Tomeu Vizoso: Rockchip NPU update 4: Kernel driver for the RK3588 NPU submitted to mainline

Thursday, June 13, 2024

Rockchip NPU update 4: Kernel driver for the RK3588 NPU submitted to mainline

In the past few weeks I have been working on among other things a kernel driver for the NPU in the Rockchip RK3588 SoC, new from the ground up.

It is now fully working and after a good amount of polishing I sent it yesterday to the kernel mailing lists, for review. Those interested can see the code and follow the review process at this link.

The kernel driver is able to fully use the three cores in the NPU, giving us the possibility of running 4 simultaneous object detection inferences such as the one below on a stream, at almost 30 frames per second.

The userspace driver is in a less polished state, but already fully featured. I will be working on this in the next few days so it can be properly submitted for review.

This is the first accelerator-only driver for an edge NPU submitted to the mainline kernel, and hopefully it can serve as a template for the next ones to come, as the differences among NPUs of different vendors are relatively superficial.

27 comments:

Liam said...: Did you happen to modify the HDMI_RX input for better support for realtime raw video for computer vision?; July 4, 2024 at 11:48 PM
Tomeu Vizoso said...: Hi Liam, I have worked only on strictly the NPU so far, on the RK3588. For my demo I just used a USB webcam.; July 5, 2024 at 7:38 AM
Anonymous said...: Hi, thanks for sharing your updates and progress.
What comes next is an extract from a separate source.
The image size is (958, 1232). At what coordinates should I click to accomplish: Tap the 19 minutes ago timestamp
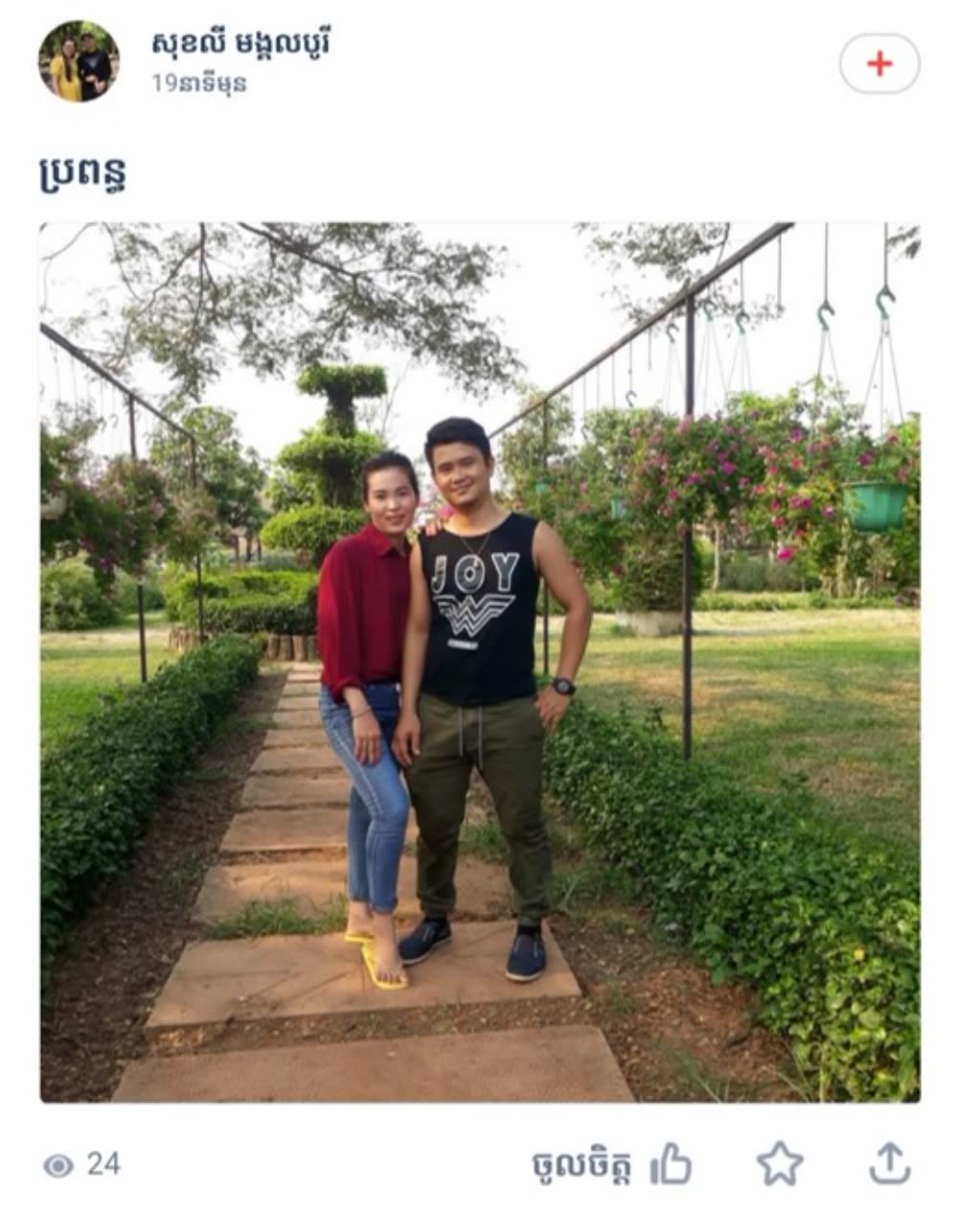click(x=199, y=84)
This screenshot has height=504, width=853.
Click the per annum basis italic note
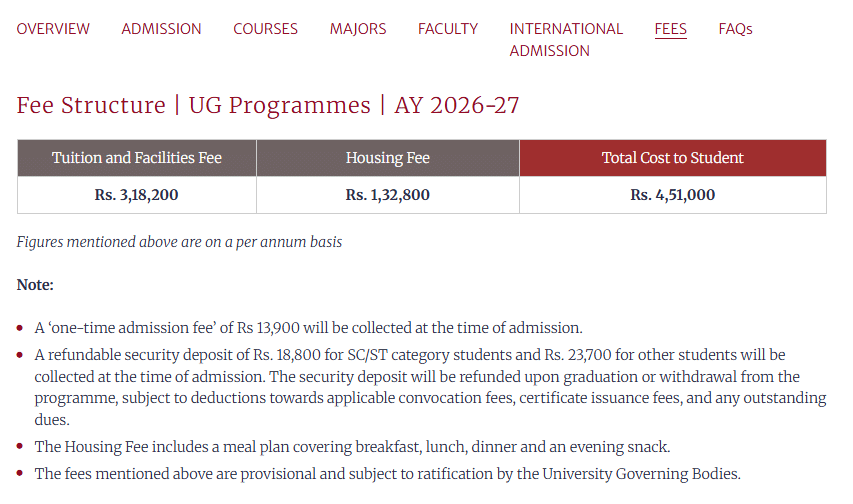click(180, 242)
Sorry for the newbie questions, I am starting to learn about NPU and related stuff.

May I ask which board are you using for the RK3588 development?
Also, how do you know the NPU itself has 3 cores? I searched only and the datasheet and did not find that reference
Finally, why is that you can run 4 streams simultaneously on 3 cores? Is it thanks to 3 NPU cores + 1 GPU.

I am planning to buy the Orange Pi 5 Pro to try out your ideas, so I really appreciate your updates and sharing your hard work. Thanks!; July 14, 2024 at 4:37 PM
Tomeu Vizoso said...: > May I ask which board are you using for the RK3588 development?

I am using a QuartzPro64 that Pine54 sent me.

> Also, how do you know the NPU itself has 3 cores? I searched only and the datasheet and did not find that reference

I think I first saw it in the source code of their kernel driver.

> Finally, why is that you can run 4 streams simultaneously on 3 cores? Is it thanks to 3 NPU cores + 1 GPU.

The kernel contains a job queue and dispatches jobs from it to the 3 cores. Because part of running the model happens outside of the NPU, running one thread above the number of cores gives us more total throughput without a degradation if inferences per second.

> I am planning to buy the Orange Pi 5 Pro to try out your ideas, so I really appreciate your updates and sharing your hard work. Thanks!

You are welcome, hope you have lots of fun.; July 14, 2024 at 5:26 PM
Anonymous said...: Is your open source kernel driver compatible with the proprietary rknn and rkllm SDKs?; July 16, 2024 at 1:57 AM
Tomeu Vizoso said...: > Is your open source kernel driver compatible with the proprietary rknn and rkllm SDKs?

No, it's not and it couldn't be, as the UABI that Rockchip chose wouldn't be acceptable in the mainline Linux kernel.; July 16, 2024 at 8:03 AM
Anonymous said...: Hi Tomeu , very nice work we were able to run yolo v5 custom model using rknn framework, but for yolo v8 and above no examples were given since we were using their rknn SDK , with your open source driver Yolo v8 and above should be possible could you give /post example implementation of Yolo v 8 ?; July 21, 2024 at 8:30 AM
Tomeu Vizoso said...: > Hi Tomeu , very nice work we were able to run yolo v5 custom model using rknn framework, but for yolo v8 and above no examples were given since we were using their rknn SDK , with your open source driver Yolo v8 and above should be possible could you give /post example implementation of Yolo v 8 ?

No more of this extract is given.